A clinic has opened in Copenhagen that will only treat illegal immigrants, formally known as undocumented migrants. I spoke to the manager of the clinic to find out more.
Tucked away in the corner of a quiet courtyard off Revenstlowgade beside the central station is a private health clinic. Its clients aren’t wealthy or famous, but you still need to be special to be seen. The clinic only takes in people who – for whatever reason – are illegally resident in Denmark. In fact, it’s the only place in the country where they can be treated.
Vibeke Lenskjold from the Red Cross in Denmark, who runs the clinic, invited the Copenhagen Post to take a look around this Monday. Sitting in the reception of the clinic, she explained that while some politicians were outraged at the opening of a health clinic for illegal immigrants, all the Red Cross in Denmark cared about was that there were people who needed help but weren’t receiving it.
“It’s at the heart of what we do – humanitarian help for people in need. We don’t care who they are, if they need help they must have it,” Lenskjold said.
Monday was only the second day the clinic had been open and so far they have had two patients. One was a pregnant woman who was worried about where she was going to give birth. The other, an elderly Danish man who had been out of the country and was not registered with a doctor. Despite the low turn out, Lenskjold believes more will come.
“After someone has come and visit, they will tell other people that they can trust it. So word of mouth is a very important way to spread the word and make sure people know it’s ok to be here. I believe the first few weeks we’ll only see a few patients and then they will start coming.”
Two weeks ago they called a meeting of leaders from homeless shelters, letting them know about the service and handing out leaflets in sixteen different languages for them to distribute.
“They meet the target group not me. We don’t go on the street to try and talk to them.
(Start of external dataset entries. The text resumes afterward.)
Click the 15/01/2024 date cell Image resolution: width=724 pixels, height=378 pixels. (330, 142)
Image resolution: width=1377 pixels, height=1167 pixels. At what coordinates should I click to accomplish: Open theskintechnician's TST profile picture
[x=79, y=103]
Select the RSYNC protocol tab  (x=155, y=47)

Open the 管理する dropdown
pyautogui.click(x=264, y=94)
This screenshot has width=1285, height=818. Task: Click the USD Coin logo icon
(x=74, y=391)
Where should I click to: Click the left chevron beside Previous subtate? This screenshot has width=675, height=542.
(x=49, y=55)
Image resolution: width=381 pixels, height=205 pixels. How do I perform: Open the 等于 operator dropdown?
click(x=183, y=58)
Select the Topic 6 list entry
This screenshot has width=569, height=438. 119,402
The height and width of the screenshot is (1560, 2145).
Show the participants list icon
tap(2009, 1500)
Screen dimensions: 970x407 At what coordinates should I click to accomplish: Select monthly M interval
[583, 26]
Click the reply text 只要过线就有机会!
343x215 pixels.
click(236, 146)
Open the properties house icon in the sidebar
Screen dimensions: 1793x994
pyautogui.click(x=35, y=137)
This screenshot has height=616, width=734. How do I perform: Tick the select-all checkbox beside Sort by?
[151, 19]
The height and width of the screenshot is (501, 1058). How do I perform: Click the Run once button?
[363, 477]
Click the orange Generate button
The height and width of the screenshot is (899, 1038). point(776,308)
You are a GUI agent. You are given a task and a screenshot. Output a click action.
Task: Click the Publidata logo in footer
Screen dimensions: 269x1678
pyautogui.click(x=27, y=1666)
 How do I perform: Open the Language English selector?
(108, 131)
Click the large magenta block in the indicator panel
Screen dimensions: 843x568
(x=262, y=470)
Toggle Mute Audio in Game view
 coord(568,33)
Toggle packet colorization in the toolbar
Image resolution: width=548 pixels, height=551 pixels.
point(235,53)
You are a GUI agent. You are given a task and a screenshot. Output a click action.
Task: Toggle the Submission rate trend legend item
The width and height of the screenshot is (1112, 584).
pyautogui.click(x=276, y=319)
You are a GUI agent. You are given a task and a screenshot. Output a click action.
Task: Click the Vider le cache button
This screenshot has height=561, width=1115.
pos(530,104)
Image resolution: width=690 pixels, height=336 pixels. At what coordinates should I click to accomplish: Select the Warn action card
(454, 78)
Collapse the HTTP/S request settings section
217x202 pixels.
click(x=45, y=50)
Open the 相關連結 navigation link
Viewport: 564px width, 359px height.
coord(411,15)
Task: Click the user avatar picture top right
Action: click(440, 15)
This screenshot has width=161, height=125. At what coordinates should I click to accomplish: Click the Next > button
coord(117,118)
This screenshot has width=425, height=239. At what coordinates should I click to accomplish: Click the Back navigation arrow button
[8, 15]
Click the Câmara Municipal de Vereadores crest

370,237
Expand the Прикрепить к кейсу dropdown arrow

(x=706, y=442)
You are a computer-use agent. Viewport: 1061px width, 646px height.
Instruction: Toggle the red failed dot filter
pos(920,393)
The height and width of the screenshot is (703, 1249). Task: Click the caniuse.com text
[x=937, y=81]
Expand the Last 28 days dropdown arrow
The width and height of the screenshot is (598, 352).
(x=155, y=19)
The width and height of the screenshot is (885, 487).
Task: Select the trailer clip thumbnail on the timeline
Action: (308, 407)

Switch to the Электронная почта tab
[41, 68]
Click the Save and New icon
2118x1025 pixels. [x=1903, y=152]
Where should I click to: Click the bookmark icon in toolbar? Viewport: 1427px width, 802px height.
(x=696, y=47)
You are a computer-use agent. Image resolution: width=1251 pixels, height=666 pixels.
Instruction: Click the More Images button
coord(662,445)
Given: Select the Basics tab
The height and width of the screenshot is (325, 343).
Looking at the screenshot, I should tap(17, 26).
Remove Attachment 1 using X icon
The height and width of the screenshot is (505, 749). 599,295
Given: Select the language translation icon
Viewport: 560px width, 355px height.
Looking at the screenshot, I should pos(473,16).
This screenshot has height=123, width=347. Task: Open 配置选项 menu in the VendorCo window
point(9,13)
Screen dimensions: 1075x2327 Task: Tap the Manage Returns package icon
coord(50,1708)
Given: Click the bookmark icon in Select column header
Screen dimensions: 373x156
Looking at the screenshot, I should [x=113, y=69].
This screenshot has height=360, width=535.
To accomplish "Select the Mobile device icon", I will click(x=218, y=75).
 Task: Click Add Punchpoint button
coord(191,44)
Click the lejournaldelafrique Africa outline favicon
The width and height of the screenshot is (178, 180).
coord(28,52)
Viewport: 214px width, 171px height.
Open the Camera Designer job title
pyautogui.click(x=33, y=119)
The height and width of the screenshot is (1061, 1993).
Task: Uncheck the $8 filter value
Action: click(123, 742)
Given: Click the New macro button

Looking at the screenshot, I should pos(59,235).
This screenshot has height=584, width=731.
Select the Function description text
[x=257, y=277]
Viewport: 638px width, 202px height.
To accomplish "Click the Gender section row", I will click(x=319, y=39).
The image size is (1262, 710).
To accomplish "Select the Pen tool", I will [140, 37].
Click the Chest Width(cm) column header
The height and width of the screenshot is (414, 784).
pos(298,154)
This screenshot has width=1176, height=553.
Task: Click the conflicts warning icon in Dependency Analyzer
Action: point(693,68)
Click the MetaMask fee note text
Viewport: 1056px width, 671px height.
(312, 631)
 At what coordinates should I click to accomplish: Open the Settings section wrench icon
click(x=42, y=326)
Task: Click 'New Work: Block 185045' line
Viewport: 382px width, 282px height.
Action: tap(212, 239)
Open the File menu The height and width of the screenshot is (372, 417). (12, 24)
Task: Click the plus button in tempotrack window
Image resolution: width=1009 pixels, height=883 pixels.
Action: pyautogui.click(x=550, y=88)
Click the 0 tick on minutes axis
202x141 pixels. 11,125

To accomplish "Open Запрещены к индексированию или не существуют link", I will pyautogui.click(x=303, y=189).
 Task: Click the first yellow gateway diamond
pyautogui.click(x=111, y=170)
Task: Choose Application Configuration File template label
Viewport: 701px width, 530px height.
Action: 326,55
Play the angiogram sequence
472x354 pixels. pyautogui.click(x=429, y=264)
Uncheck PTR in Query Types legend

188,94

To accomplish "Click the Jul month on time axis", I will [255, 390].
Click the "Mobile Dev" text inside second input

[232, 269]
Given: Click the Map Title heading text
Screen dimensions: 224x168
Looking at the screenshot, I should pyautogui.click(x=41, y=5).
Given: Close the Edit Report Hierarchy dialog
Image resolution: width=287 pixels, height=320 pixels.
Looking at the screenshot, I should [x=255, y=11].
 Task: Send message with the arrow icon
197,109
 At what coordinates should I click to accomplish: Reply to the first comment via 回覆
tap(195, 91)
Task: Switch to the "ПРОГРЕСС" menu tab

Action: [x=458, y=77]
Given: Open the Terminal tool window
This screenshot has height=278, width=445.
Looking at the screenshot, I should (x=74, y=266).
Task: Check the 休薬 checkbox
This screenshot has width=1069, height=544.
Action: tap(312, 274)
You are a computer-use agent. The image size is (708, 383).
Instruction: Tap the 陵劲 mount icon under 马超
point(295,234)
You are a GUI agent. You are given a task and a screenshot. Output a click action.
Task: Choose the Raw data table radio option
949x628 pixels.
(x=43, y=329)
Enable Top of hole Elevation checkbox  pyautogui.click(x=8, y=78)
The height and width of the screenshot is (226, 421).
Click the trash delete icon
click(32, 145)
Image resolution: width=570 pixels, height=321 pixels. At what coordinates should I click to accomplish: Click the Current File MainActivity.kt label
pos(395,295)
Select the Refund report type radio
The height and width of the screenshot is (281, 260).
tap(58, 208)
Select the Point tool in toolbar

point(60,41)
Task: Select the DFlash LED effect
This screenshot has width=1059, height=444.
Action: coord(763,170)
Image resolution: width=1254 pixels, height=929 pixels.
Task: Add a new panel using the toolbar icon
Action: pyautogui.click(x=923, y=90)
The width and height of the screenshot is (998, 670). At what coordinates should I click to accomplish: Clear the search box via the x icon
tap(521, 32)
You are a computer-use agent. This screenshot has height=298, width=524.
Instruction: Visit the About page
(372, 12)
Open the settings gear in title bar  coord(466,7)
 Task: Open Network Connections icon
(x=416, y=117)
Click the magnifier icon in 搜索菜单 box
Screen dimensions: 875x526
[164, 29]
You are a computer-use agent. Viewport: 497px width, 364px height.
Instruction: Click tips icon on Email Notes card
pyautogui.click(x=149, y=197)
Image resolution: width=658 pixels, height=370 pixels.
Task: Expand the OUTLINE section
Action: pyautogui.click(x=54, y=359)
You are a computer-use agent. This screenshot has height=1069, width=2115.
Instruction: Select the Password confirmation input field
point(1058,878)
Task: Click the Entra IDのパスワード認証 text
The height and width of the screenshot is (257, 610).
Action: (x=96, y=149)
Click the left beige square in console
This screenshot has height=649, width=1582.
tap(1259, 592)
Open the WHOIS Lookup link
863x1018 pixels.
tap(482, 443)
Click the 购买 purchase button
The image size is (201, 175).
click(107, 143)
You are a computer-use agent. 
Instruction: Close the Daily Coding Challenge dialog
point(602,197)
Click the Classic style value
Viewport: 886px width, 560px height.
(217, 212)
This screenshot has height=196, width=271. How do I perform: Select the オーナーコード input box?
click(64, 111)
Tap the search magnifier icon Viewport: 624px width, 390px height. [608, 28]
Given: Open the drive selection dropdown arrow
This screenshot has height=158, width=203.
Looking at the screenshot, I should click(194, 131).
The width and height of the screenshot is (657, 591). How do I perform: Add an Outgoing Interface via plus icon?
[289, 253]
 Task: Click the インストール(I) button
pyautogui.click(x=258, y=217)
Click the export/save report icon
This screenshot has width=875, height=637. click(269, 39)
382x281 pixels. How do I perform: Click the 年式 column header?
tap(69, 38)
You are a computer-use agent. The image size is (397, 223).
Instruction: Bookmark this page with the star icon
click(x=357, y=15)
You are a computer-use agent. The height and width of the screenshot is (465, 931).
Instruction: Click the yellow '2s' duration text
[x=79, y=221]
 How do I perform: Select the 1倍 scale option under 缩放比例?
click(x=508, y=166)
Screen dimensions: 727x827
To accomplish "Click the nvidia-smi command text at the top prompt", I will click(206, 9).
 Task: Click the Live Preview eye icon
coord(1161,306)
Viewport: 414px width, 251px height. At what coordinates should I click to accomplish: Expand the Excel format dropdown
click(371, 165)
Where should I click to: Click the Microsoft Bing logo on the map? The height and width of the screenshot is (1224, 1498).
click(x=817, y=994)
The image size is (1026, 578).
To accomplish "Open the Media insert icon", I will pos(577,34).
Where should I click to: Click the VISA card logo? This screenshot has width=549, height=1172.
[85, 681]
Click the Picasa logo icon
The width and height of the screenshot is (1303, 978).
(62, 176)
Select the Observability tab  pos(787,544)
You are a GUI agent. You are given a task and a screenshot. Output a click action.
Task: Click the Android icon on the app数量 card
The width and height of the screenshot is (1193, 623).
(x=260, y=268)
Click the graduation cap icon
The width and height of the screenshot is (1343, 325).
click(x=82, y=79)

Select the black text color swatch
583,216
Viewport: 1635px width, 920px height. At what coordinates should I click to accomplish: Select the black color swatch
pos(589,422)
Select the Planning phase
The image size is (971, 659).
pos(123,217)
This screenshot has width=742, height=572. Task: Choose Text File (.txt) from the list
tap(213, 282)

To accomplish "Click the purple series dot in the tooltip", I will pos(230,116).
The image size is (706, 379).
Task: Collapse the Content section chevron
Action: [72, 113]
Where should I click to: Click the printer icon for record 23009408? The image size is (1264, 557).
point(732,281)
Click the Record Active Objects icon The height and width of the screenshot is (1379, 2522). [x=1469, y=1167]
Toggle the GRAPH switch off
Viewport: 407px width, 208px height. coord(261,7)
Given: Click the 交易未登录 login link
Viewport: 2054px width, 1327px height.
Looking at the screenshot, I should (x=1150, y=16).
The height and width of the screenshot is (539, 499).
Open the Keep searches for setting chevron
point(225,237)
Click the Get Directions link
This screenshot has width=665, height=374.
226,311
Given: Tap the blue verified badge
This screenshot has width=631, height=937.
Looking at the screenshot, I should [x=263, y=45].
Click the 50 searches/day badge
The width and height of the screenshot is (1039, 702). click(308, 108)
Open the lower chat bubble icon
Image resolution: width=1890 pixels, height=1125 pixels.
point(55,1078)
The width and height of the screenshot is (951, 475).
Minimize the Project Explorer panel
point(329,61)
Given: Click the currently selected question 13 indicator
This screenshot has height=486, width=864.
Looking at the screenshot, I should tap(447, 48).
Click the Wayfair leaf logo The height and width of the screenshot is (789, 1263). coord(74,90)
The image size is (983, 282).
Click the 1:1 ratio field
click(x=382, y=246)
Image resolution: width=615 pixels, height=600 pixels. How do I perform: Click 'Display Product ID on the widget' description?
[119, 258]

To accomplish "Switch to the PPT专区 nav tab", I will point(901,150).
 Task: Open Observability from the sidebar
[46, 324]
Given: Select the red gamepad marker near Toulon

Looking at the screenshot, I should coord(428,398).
The other social actors meet them and can give them a flier and tell them what we offer,” Lenskjold said, explaining that while a private clinic may treat whoever they want – regardless of their legal status – they stick to treating patients who come to them.
“We only offer health support that’s why were not out talking to people because then other laws apply to us. We don’t offer them any food or anything – a cup of coffee while they wait but nothing else.”
At the moment only one doctor and two nurses man the clinic during its opening hours, though another doctor will take up residence in the second consultation room within a few weeks. A third room will eventually house either a dentist or a physiotherapist.
The clinic is also building a small laboratory where the staff can test the patients’ blood and urine. And should the patients need any medicine, the doctors can hand it over directly, though Lenskjold hastened to add they didn’t stock anything strong such as morphine.
But not all illegal immigrants live in Denmark, and should one living in Jutland need some care, the trip is both long and expensive. Lenskjold hopes, however, to build a network of doctors across the country to deal with this issue. So far in Copenhagen she has 13 doctors signed up and interest outside the capital is starting to grow.
While the chief of Copenhagen police has told Lenskjold he is not interested in stopping them do their work, there is still an active political voice that believes providing these types of facilities for illegal immigrants will only encourage more to make the trip.
But Lenskjold dismisses this with a quick shake of her head. Experience in Sweden and Norway – both of whom have similar clinics – has shown no increase in illegal immigration after the opening of the clinics. And treating them may even allow them to move on.
“I believe that when people are healthy and feeling well they are able to travel. So if we can’t cure them then we end up having to keep them in Denmark,” she explained.
“Only healthy people are able to act and take action in their own life,” she said before waving us goodbye.